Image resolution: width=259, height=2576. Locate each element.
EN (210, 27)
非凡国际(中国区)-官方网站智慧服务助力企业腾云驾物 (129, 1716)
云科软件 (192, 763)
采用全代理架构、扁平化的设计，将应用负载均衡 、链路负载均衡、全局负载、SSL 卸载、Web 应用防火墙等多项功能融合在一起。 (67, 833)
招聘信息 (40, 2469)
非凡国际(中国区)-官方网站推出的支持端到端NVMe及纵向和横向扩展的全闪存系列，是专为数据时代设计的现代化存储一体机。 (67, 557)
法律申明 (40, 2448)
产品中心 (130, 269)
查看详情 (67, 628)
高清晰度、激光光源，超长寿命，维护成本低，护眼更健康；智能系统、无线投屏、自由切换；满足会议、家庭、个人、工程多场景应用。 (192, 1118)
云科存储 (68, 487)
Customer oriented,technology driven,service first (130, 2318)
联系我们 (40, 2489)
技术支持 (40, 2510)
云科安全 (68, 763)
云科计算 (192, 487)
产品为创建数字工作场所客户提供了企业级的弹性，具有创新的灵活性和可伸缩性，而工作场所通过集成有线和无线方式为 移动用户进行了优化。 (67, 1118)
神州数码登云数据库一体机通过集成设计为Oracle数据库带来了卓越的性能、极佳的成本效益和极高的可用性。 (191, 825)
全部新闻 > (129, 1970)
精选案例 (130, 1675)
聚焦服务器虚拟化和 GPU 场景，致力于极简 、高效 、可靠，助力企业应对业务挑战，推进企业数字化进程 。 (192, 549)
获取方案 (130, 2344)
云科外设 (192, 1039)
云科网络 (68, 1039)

--

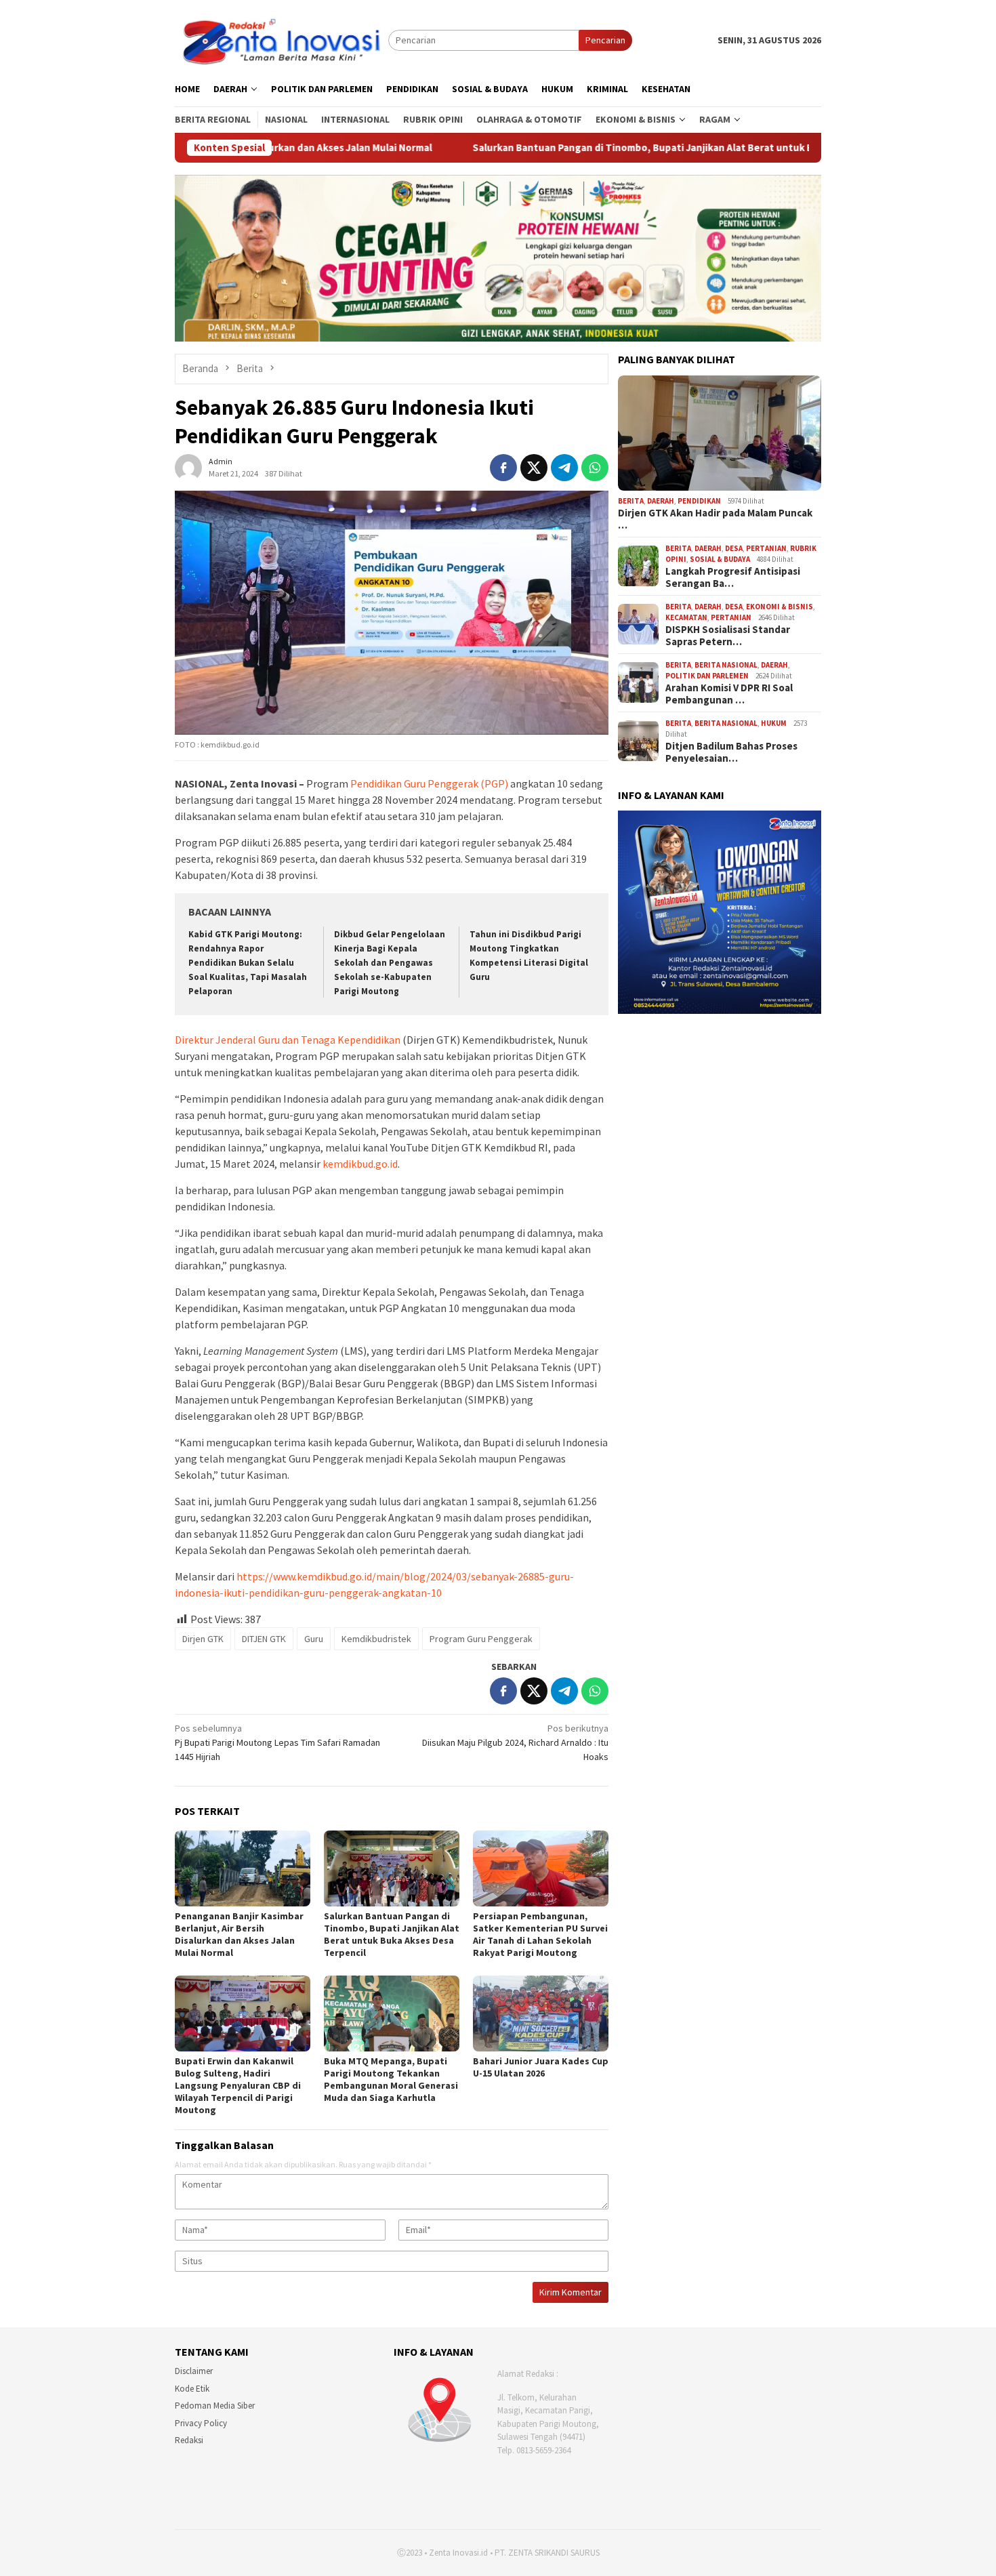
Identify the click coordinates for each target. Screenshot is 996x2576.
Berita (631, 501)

---

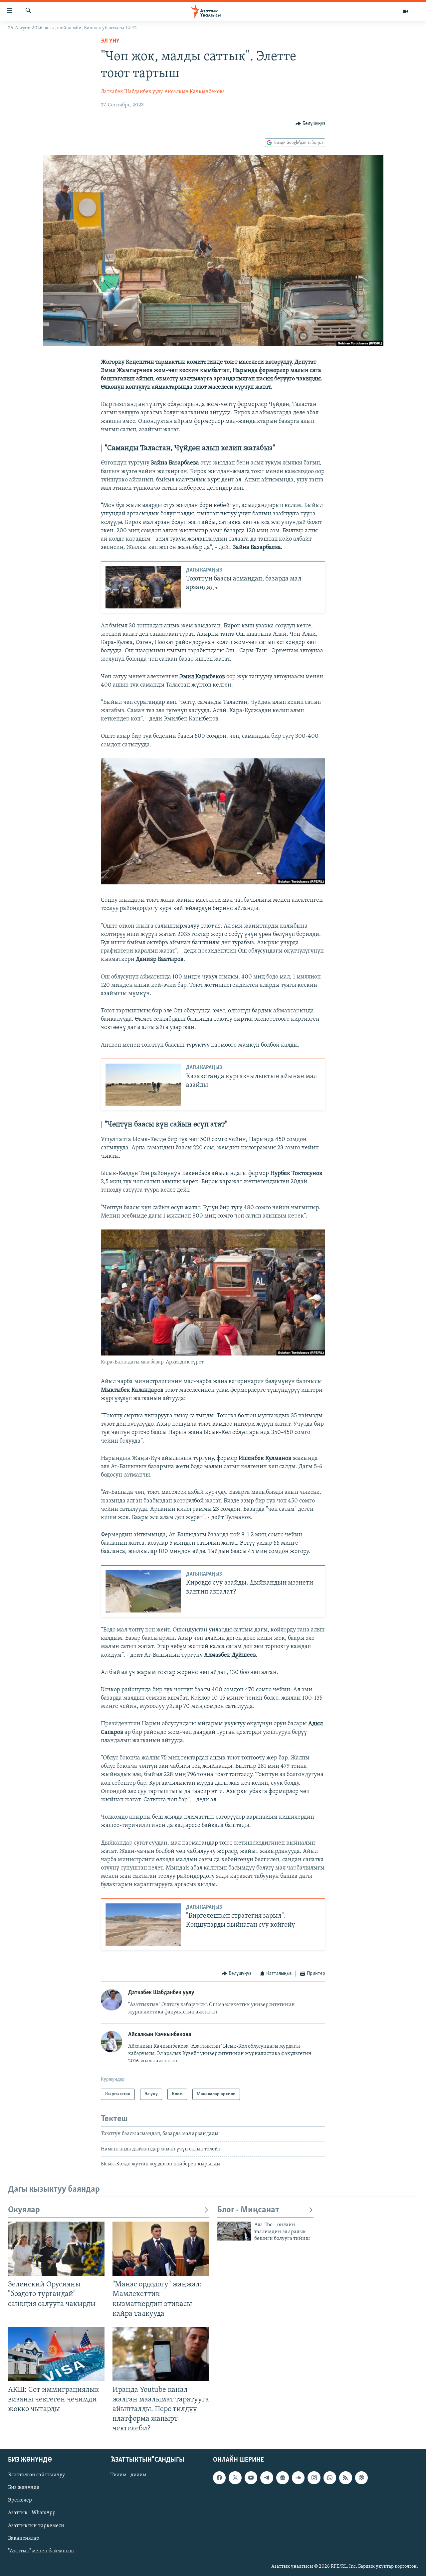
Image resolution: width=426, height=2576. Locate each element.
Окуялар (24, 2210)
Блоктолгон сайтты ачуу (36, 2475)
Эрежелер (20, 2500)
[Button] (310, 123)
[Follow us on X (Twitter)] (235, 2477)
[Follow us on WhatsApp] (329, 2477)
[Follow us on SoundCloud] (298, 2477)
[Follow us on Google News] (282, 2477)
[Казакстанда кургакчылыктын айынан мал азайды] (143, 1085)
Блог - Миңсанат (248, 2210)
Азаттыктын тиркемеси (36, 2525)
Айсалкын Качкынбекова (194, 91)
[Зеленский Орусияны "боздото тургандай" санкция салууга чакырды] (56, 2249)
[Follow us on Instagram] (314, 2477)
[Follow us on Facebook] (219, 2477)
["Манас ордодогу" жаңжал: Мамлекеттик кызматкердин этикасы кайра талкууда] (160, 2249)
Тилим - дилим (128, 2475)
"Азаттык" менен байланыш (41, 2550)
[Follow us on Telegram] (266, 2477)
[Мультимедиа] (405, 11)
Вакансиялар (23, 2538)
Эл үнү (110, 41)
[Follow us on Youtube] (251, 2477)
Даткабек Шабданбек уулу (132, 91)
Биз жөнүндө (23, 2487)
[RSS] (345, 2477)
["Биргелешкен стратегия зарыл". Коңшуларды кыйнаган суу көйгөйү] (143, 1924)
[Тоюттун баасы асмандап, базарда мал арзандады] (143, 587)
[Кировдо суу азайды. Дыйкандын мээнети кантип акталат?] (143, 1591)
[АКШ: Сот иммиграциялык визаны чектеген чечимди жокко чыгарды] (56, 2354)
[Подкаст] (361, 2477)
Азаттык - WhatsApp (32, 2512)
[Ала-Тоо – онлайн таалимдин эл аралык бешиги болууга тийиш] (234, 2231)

» TASK BRIEF
Print exactly the lines above, between the one holding "Identify the click" and the one holding "Berita (631, 501)", inclusive, and nothing besides.

» RESPONSE TO THE EXERCISE
Identify the click coordinates for each target. Screenshot is 996x2576.
Berita (631, 501)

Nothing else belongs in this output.